Outstanding Episode about the complexity of the human condition
7 June 2011 | by (Canada) – See all my reviews

A lot of what is in the Twilight Zone episodes lived inside of Mr Serling himself. In a short twenty odd minutes he paints a complex picture of the emotional human condition in general. I have read where he had a lot of insecurities about himself and I think he tried to make sense of this universe and his place in it through his writing. He first establishes the anguish of Corey's loneliness and his sense of desolation. I thought Jack warden was really outstanding in this episode. His narration of Serling's monologue about loneliness near the beginning of the show was heart felt and I thought really communicated what Serling was trying to say.
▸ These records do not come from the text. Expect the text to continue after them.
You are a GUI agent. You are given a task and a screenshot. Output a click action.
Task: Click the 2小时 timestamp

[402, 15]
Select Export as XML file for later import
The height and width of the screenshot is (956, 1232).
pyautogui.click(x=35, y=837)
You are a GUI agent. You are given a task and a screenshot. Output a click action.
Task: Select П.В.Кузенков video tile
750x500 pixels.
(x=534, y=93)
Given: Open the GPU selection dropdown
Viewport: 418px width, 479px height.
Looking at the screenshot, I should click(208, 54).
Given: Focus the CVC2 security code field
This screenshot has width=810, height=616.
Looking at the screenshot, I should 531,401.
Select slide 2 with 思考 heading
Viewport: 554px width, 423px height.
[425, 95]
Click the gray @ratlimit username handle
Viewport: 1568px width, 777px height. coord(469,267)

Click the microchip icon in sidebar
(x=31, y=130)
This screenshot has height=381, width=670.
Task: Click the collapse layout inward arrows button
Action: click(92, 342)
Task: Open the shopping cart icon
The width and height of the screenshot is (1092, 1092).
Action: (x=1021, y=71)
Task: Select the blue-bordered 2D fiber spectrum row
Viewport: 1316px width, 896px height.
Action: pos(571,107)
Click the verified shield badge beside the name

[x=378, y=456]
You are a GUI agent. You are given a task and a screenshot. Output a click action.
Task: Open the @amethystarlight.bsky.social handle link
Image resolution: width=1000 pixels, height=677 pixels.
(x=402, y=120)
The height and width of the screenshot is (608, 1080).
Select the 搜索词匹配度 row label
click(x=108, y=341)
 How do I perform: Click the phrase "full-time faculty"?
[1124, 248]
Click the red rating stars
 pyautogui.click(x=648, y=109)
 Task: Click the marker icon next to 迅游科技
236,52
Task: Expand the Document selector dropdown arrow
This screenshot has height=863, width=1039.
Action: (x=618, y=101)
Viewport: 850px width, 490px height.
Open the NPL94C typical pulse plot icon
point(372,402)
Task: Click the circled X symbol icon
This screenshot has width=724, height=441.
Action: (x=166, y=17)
The innocence and emotional vulnerability of Alicia pulls you into the story of two beings that feel and need each other. When she said she could feel loneliness too, Serling was again saying something deeper.

The brief scenes where they play chess and watch the night sky together are very poignant. Two beings sharing each each other making themselves feel complete.

The stark ending leaves the viewer filled with sorrow and raises complex philosophical questions. Corey's sad resignation in his last few words make this episode more than just the sum of it's parts. Rod Serling was a man who had something to say about ourselves and our place in the universe. What a wonderful thing to be able to create something for others to contemplate on after you are gone.